Excerpted records
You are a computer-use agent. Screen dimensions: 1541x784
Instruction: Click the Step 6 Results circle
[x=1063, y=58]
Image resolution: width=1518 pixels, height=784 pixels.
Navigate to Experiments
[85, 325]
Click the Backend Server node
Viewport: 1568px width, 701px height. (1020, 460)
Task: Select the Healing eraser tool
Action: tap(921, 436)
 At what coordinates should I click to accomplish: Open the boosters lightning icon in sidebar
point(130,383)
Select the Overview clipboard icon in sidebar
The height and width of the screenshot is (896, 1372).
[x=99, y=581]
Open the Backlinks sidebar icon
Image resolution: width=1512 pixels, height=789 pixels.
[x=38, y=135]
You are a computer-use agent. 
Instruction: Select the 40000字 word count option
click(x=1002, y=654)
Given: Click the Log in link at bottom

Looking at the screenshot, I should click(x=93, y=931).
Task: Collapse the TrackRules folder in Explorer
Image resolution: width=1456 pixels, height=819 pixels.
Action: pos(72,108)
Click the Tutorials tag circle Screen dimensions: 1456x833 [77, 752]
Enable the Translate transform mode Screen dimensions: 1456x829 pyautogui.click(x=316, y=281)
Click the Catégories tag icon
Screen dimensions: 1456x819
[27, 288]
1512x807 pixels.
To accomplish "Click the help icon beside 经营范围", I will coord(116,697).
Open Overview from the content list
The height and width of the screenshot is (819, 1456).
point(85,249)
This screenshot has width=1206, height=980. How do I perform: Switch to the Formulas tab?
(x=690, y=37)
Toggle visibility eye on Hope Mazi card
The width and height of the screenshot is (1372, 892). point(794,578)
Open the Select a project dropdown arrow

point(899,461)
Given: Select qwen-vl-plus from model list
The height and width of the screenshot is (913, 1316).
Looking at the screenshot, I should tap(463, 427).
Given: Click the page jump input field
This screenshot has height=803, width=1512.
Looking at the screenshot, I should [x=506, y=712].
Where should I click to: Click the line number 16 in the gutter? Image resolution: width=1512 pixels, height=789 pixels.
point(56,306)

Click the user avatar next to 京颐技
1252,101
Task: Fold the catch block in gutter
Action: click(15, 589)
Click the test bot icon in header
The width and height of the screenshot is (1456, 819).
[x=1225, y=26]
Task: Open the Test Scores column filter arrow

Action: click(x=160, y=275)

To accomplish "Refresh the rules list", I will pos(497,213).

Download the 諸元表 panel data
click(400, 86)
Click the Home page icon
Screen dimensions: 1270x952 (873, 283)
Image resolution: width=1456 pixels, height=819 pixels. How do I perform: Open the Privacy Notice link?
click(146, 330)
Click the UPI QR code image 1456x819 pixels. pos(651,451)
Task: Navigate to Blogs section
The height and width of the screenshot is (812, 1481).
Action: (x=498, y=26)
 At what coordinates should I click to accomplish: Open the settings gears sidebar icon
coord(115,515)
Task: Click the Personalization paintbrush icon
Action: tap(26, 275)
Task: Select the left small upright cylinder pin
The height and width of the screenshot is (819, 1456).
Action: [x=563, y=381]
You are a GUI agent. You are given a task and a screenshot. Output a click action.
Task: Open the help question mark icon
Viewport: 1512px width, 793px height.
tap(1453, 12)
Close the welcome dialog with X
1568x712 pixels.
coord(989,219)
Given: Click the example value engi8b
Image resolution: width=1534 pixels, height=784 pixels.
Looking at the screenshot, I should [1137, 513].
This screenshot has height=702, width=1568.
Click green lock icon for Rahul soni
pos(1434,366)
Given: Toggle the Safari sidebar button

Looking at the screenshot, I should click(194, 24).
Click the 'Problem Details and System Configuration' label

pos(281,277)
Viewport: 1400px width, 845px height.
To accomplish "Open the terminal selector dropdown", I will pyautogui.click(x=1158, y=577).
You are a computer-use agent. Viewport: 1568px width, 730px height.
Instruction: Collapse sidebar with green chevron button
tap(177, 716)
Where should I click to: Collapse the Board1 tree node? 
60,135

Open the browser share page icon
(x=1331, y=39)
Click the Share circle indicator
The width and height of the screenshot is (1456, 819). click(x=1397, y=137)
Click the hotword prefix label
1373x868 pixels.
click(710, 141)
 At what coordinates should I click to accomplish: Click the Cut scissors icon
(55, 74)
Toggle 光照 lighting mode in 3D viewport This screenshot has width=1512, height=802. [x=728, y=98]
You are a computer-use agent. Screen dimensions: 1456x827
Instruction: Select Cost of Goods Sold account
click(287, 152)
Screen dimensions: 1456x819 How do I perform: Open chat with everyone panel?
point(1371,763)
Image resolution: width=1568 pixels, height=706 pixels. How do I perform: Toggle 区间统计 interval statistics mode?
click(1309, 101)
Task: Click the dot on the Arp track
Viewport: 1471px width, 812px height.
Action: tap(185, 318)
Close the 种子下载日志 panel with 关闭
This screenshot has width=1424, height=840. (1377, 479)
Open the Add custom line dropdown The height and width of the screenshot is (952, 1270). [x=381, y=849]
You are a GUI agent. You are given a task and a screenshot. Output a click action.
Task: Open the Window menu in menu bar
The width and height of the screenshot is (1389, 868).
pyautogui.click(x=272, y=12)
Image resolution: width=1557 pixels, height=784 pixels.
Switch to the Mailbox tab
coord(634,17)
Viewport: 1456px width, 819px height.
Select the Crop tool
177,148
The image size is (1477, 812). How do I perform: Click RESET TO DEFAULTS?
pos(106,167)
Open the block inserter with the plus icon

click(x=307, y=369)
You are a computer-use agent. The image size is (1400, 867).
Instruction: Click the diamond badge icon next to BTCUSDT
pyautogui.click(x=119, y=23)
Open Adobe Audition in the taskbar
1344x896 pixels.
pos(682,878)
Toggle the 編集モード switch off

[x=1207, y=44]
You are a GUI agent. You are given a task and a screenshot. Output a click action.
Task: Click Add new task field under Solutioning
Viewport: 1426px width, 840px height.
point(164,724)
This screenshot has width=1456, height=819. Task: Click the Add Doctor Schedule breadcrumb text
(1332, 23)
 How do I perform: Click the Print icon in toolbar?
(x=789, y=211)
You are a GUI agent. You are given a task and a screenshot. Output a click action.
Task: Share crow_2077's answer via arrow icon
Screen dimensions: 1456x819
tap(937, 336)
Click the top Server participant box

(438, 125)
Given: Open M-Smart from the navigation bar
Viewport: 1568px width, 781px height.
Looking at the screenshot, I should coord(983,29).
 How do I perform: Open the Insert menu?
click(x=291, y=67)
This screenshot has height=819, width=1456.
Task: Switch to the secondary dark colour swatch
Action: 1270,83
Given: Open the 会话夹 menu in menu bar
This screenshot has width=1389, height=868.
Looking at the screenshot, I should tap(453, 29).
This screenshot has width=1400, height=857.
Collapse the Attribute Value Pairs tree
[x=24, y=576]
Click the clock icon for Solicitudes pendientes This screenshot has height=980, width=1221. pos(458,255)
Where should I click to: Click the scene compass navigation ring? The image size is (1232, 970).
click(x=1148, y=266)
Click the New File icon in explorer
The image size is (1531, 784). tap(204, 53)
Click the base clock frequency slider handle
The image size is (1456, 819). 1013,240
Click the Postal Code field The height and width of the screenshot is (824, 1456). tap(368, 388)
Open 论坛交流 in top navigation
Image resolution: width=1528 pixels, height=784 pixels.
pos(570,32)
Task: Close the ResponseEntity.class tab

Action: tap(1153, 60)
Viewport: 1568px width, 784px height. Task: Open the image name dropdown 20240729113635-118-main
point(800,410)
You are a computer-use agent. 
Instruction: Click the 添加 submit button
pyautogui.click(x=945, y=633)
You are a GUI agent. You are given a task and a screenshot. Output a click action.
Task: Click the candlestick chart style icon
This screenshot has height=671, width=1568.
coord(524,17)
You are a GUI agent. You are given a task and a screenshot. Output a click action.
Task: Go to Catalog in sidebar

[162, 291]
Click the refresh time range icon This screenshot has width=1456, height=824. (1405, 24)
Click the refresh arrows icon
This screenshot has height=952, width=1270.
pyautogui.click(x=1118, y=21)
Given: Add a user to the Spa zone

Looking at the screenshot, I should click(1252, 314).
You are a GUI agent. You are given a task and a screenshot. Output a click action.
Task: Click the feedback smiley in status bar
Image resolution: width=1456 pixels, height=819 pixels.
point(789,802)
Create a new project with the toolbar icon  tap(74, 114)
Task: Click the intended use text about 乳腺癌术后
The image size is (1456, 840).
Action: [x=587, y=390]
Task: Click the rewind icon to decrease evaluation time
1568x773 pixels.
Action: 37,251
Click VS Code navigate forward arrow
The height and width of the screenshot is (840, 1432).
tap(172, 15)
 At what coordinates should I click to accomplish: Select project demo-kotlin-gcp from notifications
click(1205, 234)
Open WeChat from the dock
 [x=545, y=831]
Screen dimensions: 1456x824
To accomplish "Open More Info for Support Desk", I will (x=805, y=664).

Task objective
Select the lines in this material that hold the word "computer", leaving none out.

Output for this exercise
You are a computer-use agent. Screen dimensions: 1541x784
You are a computer-use agent. 
You are a computer-use agent. Viewport: 1568px width, 730px height.
You are a computer-use agent. Screen dimensions: 1456x827
You are a computer-use agent. The image size is (1400, 867).
You are a computer-use agent. 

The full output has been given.